## ФРАГМЕНТ ДОКУМЕНТА
А накануне кончины Марии Алексеевны в сельцо приехали C. Л. и Н. О. Пушкины с дочерью Ольгой — они успели повидаться с умиравшей. Василий Львович Пушкин сообщал 2 августа князю П. А. Вяземскому в Варшаву: «Надежда Осиповна и Оленька в большом огорчении. Покойница была со всячинкой, и мне её вовсе не жаль, но здоровье Оленьки очень худо, и я о том сокрушаюсь. Александр остался в Петербурге; теперь, узнав о кончине бабушки своей, он, может быть, поедет к отцу»[209].

Девятнадцатилетний Александр Пушкин, ведший жизнь весьма беспорядочную, «рассеянную», тогда так и не выбрался в сельцо Михайловское. «Удовольствия столичной жизни» (П. В. Анненков), поэтические и прочие дела увлекли его. «С ненасытностью африканской природы своей предавался он пылу страстей»[210], а потом поэт опасно и надолго заболел. Только к лету 1819 года ему стало лучше, и в начале июля, испросив в Коллегии иностранных дел отпуск «на 28 дней», Пушкин уехал вслед за семейством в Псковскую губернию — как выразился его дядюшка, «очиститься в деревне от городских грехов, которых он, сказывают, накопил множество»[211].

Но не успел Александр преклонить колена у святогорской могилы Марии Алексеевны Ганнибал, как тут же всем Пушкиным пришлось встать возле свежего холмика: умер их маленький сын и брат Платон.

Арине Родионовне Матвеевой, выпестовавшей троих «пушкинят», так и не было суждено заиметь на старости лет четвёртого.

В самом начале второй декады августа Пушкин, проведя в сельце ровно месяц и кое-что там сочинив («Деревню», пятую песнь «Руслана и Людмилы», etc.), покинул печальное Михайловское. Никаких конкретных сведений о его общении с няней нет. Конечно, она тревожилась за здоровье юноши, который явился в деревню бледным, похудевшим и обритым, в парике, и почему-то с необычайно длинными ногтями. Ясно и то, что их расставание было грустным. Может быть, и поэт, и Арина Родионовна предчувствовали, что разлука вновь окажется продолжительной.

## СТРОКИ ДАННЫХ
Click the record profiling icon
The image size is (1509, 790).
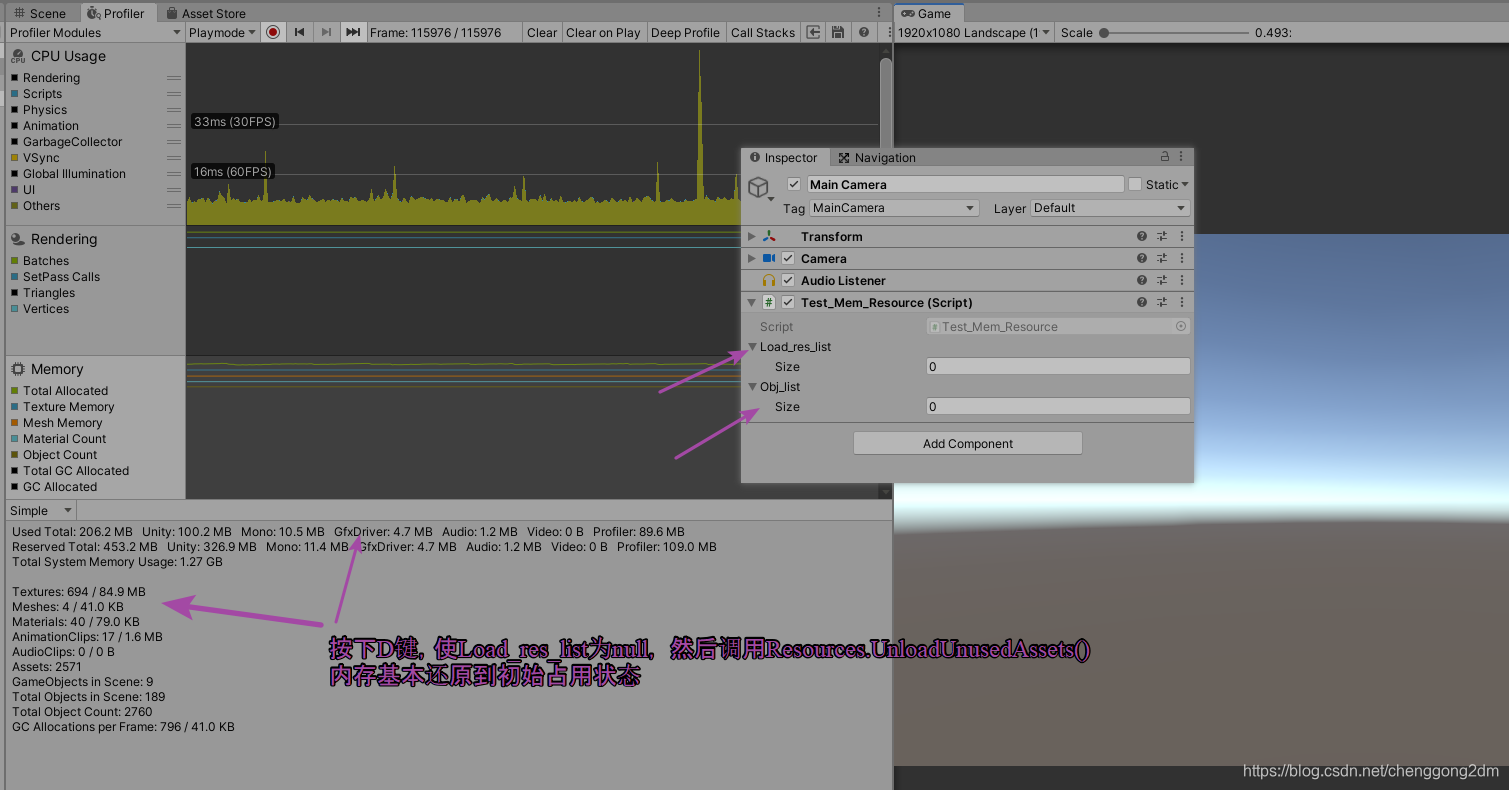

---

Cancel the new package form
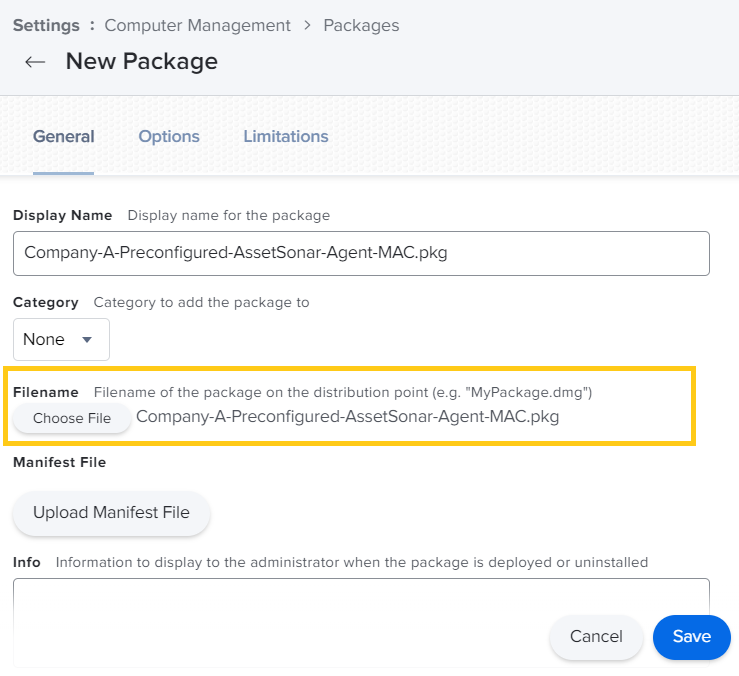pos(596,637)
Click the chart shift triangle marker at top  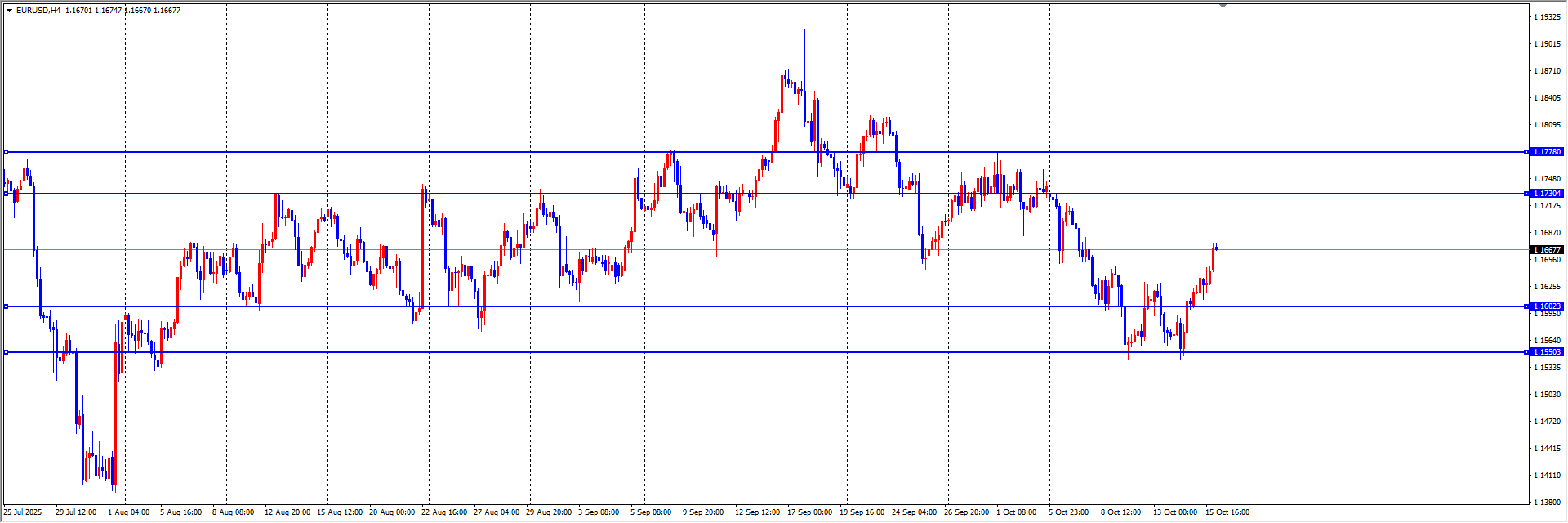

---

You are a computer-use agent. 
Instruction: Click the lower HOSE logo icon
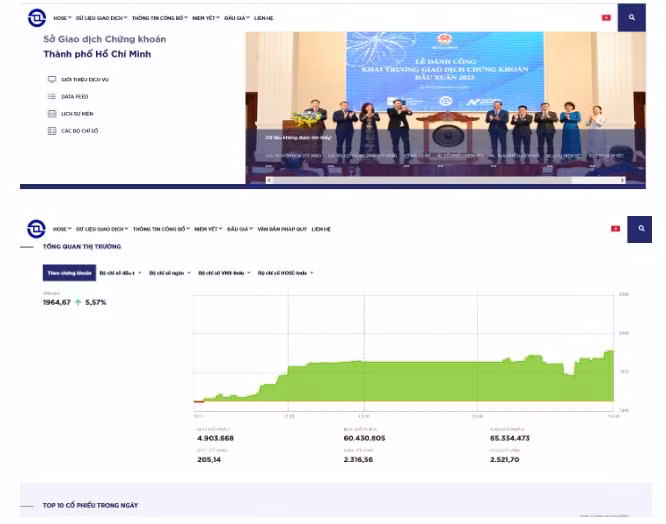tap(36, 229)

## ВАШИ ЗАДАНИЯ
**1.** На какой срок Пушкин испросил отпуск в Коллегии иностранных дел, согласно фрагменту о Пушкине и Арине Родионовне?
**2.** Перечислите все приметы внешности, с которыми, по словам фрагмента, юный Пушкин явился в деревню.
**3.** Объясните, опираясь на фрагмент, почему девятнадцатилетний Пушкин тогда так и не выбрался в сельцо Михайловское.
Строки для выполнения заданий не понадобятся.

## ИТОГОВЫЕ РЕЗУЛЬТАТЫ
**1.** На 28 дней.

**2.** Бледный, похудевший, обритый, в парике, с необычайно длинными ногтями.

**3.** Его увлекли удовольствия столичной жизни, поэтические и прочие дела. Затем он опасно и надолго заболел и поправился лишь к лету 1819 года.